The condition leads to elevated eye pressure, which gradually damages the optic nerve, as explained by Yang. To manage the disease, most patients are currently prescribed daily eye drops to alleviate pressure and mitigate symptoms.

However, Yang and his team of researchers have developed a groundbreaking treatment that could potentially reduce the frequency of eye drop usage to once per week while achieving enhanced efficacy compared to existing regimens. Yang's expertise in glaucoma treatments spans over 14 years, during which he has refined multiple versions of eye drop medications.

“There is no cure so far for the disease, but the research we are conducting should make a significant difference for patients,” sais Dr. Hu Yang, S&T’s Doshi Endowed Department Chair of Chemical and Biochemical Engineering.

The key to Yang's treatment lies in a specialized nanoparticle delivery system that significantly enhances the delivery of ophthalmic medications into the eye. Unlike current eye drops, which only manage to reach about 2% of the targeted location, the new formulation allows for the delivery of multiple types of medication.
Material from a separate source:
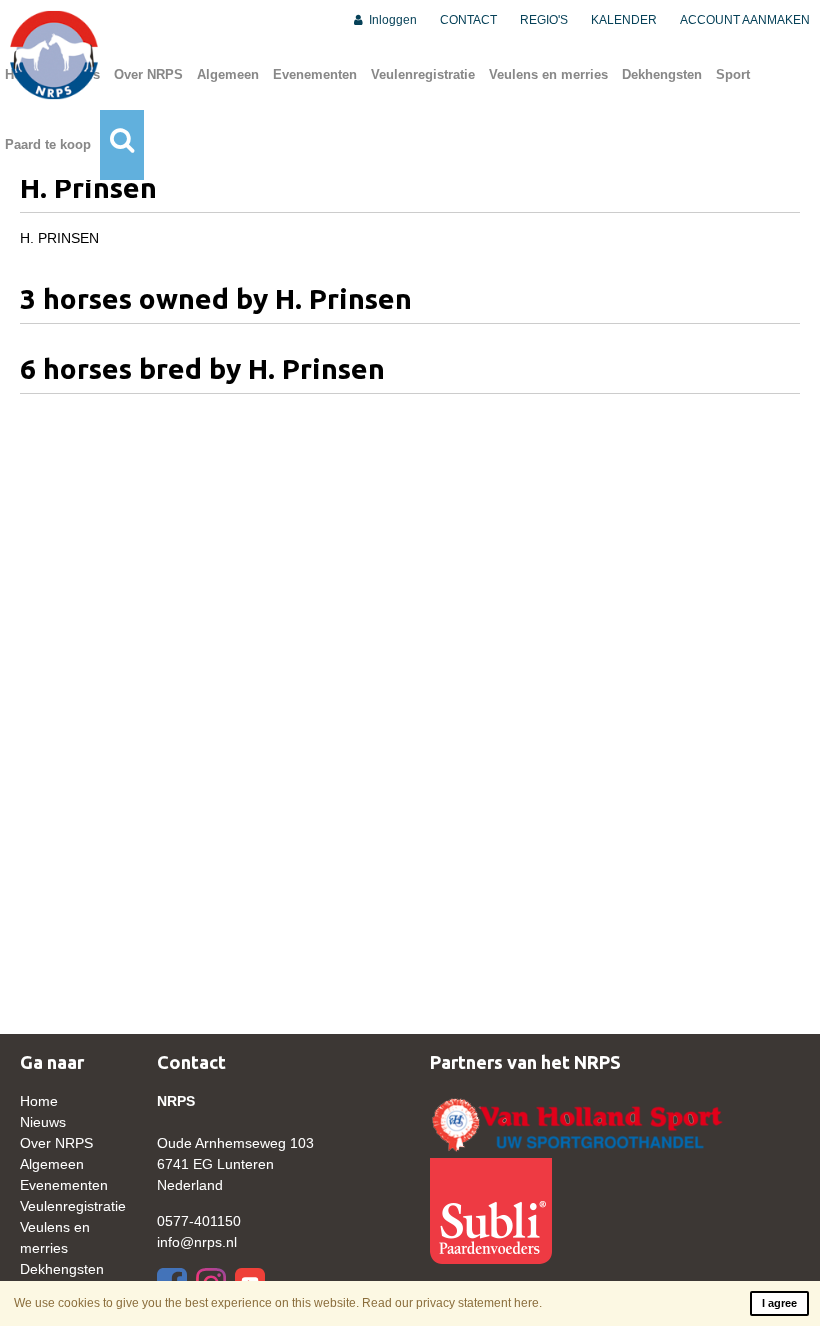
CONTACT (468, 20)
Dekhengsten (662, 74)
These medications will address both drainage blockages in the eyes and reduce the production of aqueous humor, a fluid that contributes to intraocular pressure.

While the current National Institutes of Health (NIH) grant project extends for five years, Yang's previous work on various iterations of the treatment enables the possibility of initiating clinical trials before the present project concludes.

“This treatment should make a significant difference for patients with glaucoma, so we obviously would like to see them benefit from it as soon as possible,” he said. “We have worked on this for several years and are highly optimistic about its potential efficacy.”

Additional researchers involved in the project comprise Dr. Xiaorong Liu, a retina cell biologist, and her team from the University of Virginia, alongside Dr. Christopher Leffler, an ophthalmologist affiliated with Virginia Commonwealth University Medical Center.